• _Text and element pointing entries_:
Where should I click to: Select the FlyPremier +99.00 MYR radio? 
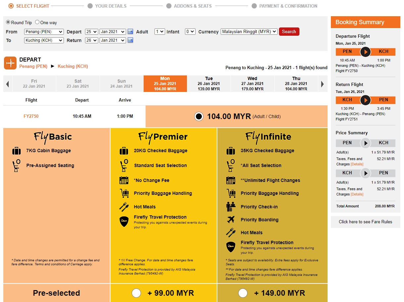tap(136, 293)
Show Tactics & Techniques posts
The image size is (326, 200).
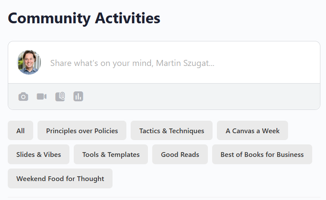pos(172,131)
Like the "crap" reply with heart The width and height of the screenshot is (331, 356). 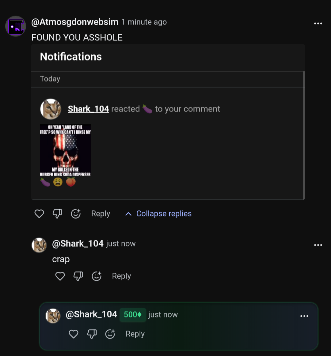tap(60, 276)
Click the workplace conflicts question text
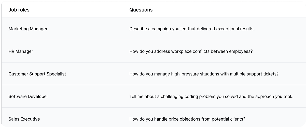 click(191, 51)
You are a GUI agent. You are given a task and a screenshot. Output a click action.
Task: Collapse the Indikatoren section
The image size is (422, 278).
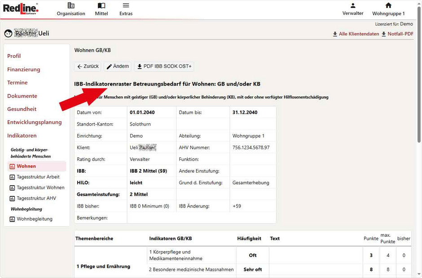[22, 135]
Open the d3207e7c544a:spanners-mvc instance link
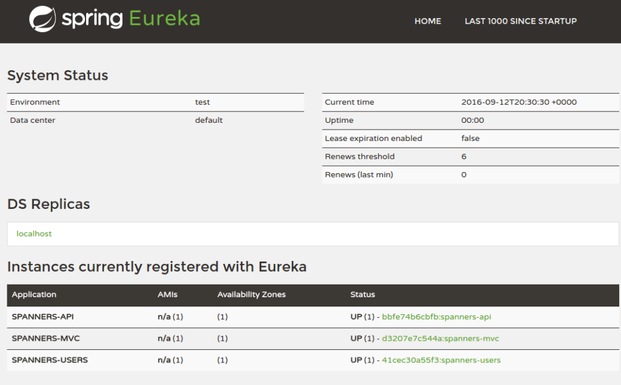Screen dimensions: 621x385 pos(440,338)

...

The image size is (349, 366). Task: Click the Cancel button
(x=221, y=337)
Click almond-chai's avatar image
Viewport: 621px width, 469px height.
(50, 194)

• _Given request_: Rename "section" to "panel" in the part of the entries that opens with the line containing "Click the workplace conflicts question text" and closes with the line containing "Screen dimensions: 621x385 pos(440,338)", changing nothing else. Give back only that part, leaving the pictures out.

• _The output_:
Click the workplace conflicts question text
 click(191, 51)
You are a GUI agent. You are given a task and a screenshot. Output a click action.
Task: Collapse the Indikatoren panel
The image size is (422, 278).
[22, 135]
Open the d3207e7c544a:spanners-mvc instance link
Screen dimensions: 621x385 pos(440,338)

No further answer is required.